Cito da Czesław Miłosz, La mente prigioniera (Adelphi): «Pablo Neruda, grande poeta dell’America Latina, viene dal Cile. Ho tradotto molte sue poesie in polacco e sono stato contento quando è riuscito a evitare l’arresto fuggendo dal suo paese natale. Pablo Neruda è comunista. Gli credo quando scrive della miseria del suo paese e lo stimo per il suo gran cuore. Siccome, scrivendo, egli pensa ai suoi fratelli e non a sé gli è concessa in premio la potenza della parola. Quando però oppone alla follia del mondo capitalista la vita felice e gioiosa degli abitanti dell’Unione Sovietica, allora smetto di credergli. Gli credo fino a quando scrive di cose che conosce.

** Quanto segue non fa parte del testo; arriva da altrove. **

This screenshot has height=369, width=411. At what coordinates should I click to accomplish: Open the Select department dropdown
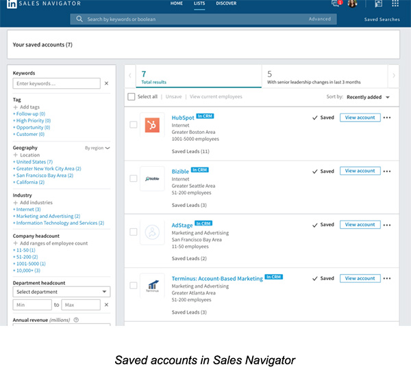[61, 292]
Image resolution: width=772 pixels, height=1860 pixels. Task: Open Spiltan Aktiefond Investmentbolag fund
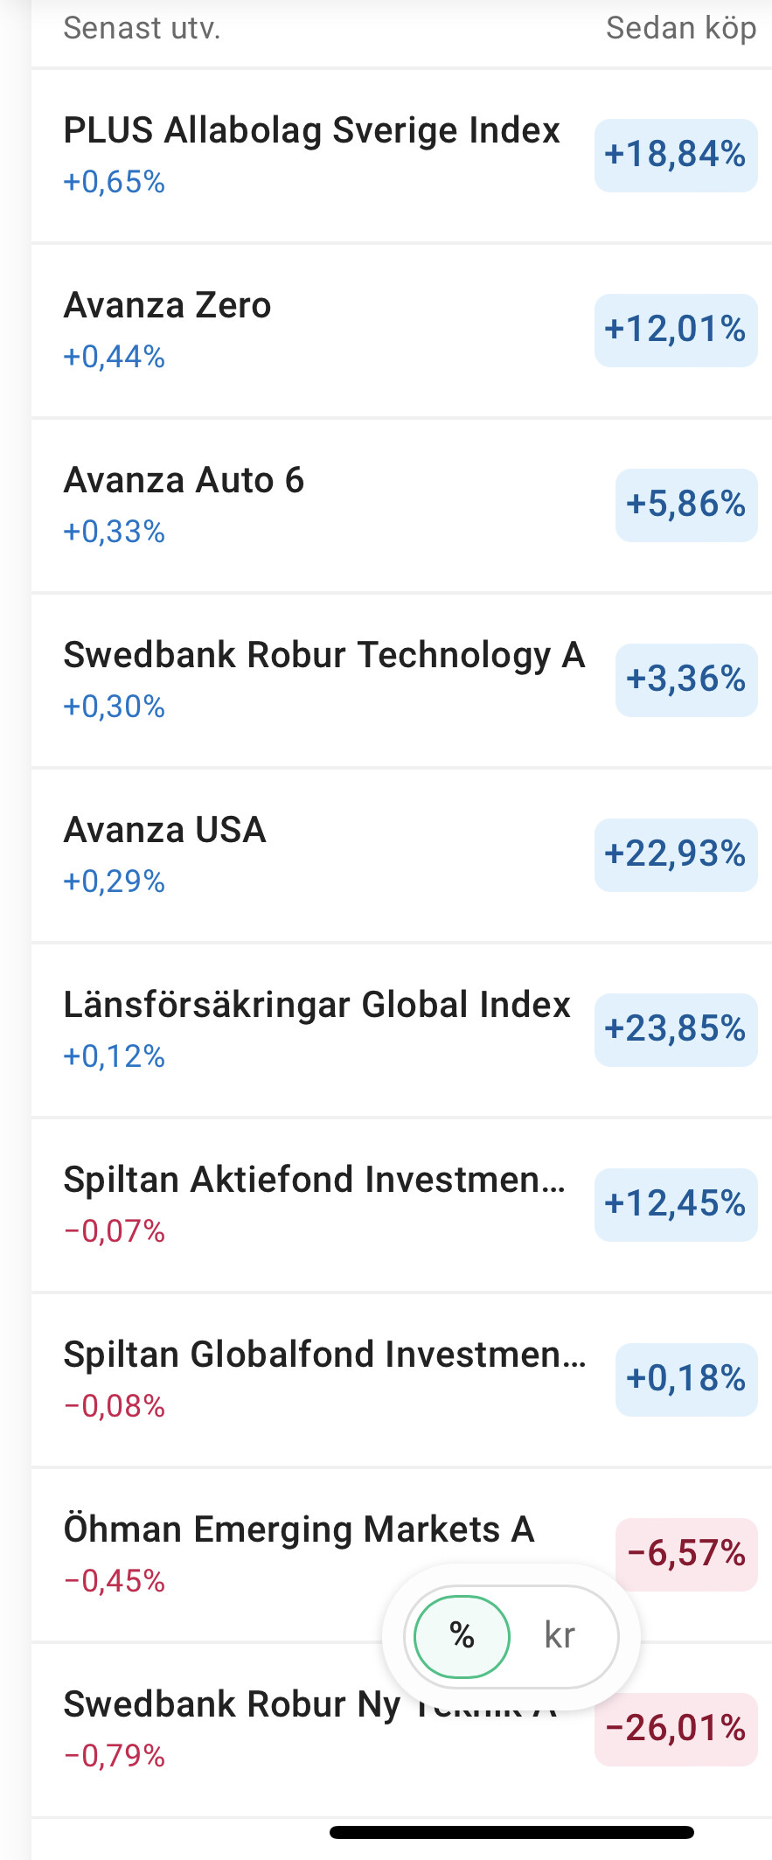[x=315, y=1181]
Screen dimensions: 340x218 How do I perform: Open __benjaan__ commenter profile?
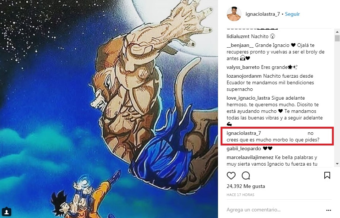(240, 45)
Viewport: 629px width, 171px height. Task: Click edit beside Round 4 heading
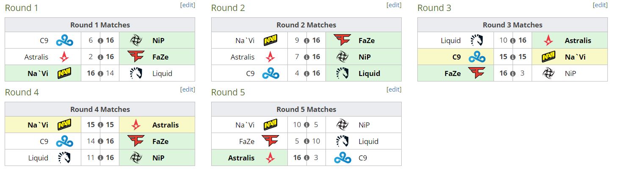[x=188, y=90]
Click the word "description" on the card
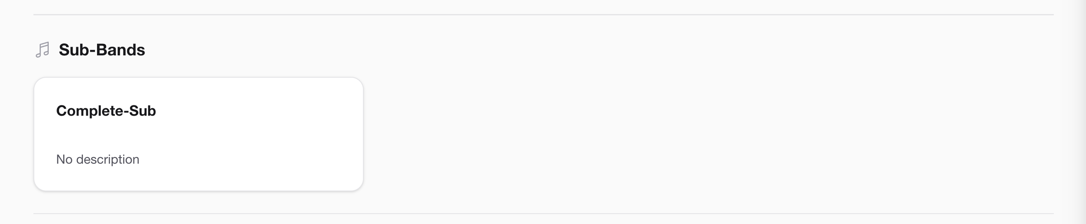The height and width of the screenshot is (224, 1086). 108,159
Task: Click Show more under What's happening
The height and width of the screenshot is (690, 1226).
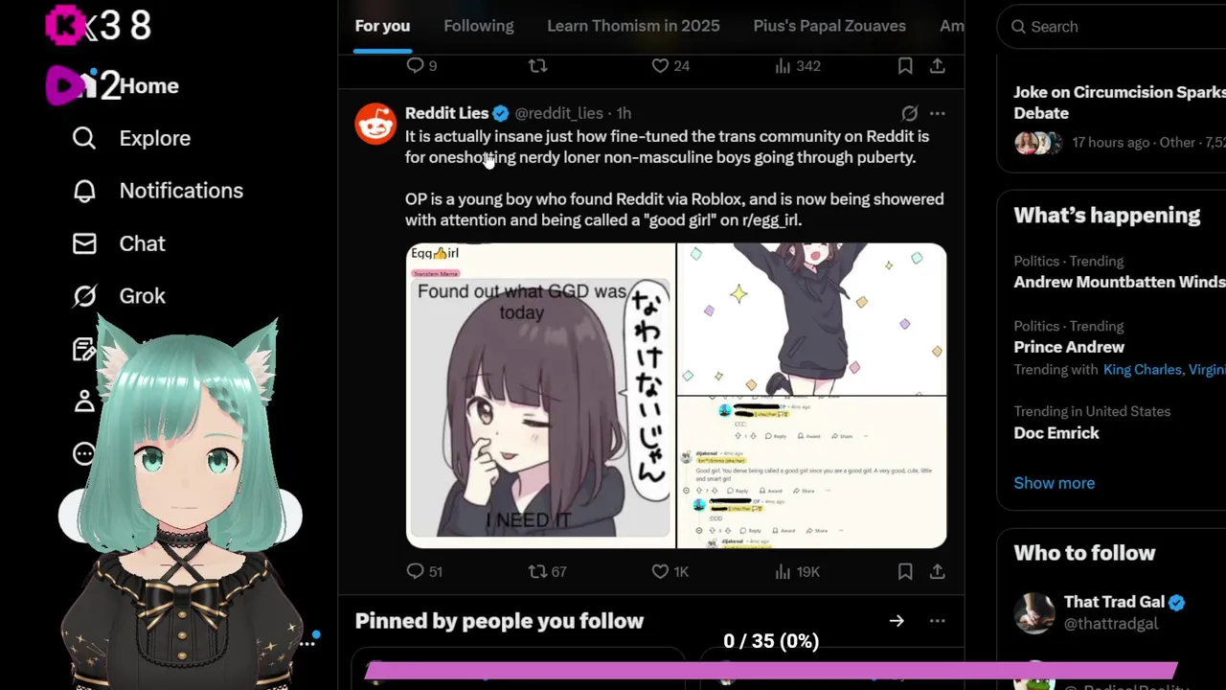Action: tap(1055, 483)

Smetto di credergli quando comincia a scrivere di cose che conosco io». Riporto questo frammento che ho letto iersera, non come disanima del comunismo storico, quanto come metafora degli innumerevoli e poetici Neruda che ogni giorno leggo, sento, mi scrivono o contattano per dirmi esattamente le cose che so, imponendomele come le vedono loro.

venerdì 23 agosto 2019

appropriazione indebita

Uno che mi ruba una foto e la ripubblica facendola passare per sua. Lo sgamo e quello, con vera classe, si giustifica dell’appropriazione indebita citandomi Il postino di Troisi: la fotografia non è di chi la fa, ma di chi gli serve. Va bene. Ma continuo a chiedermi: se nel film la poesia rubata a Neruda serviva a farsi la Cucinotta, tu, con la foto mia, chi è che ti devi fare?

lunedì 16 novembre 2015

ora citano neruda i pacifisti

Scrive Pablo Neruda: «La poesia è un atto di pace. La pace costituisce il poeta come la farina il pane». Capisco le loro buone intenzioni, ma la poesia, per come la pratico e so, e sa lo stesso Neruda, è una continua dichiarazione di guerra. Contro la stupidità, la banalità e la mediocrità di tutte le facili soluzioni. È un continuo stare all’erta nel buio, ed anche la paura stessa del buio. Chi scrive poesie non dorme mai, vi assicuro. E quando dorme, sogna. E non sogna il pane che si farà corpo, ma la parola che griderà i peccati del mondo, come vino e sangue in remissione dei peccati.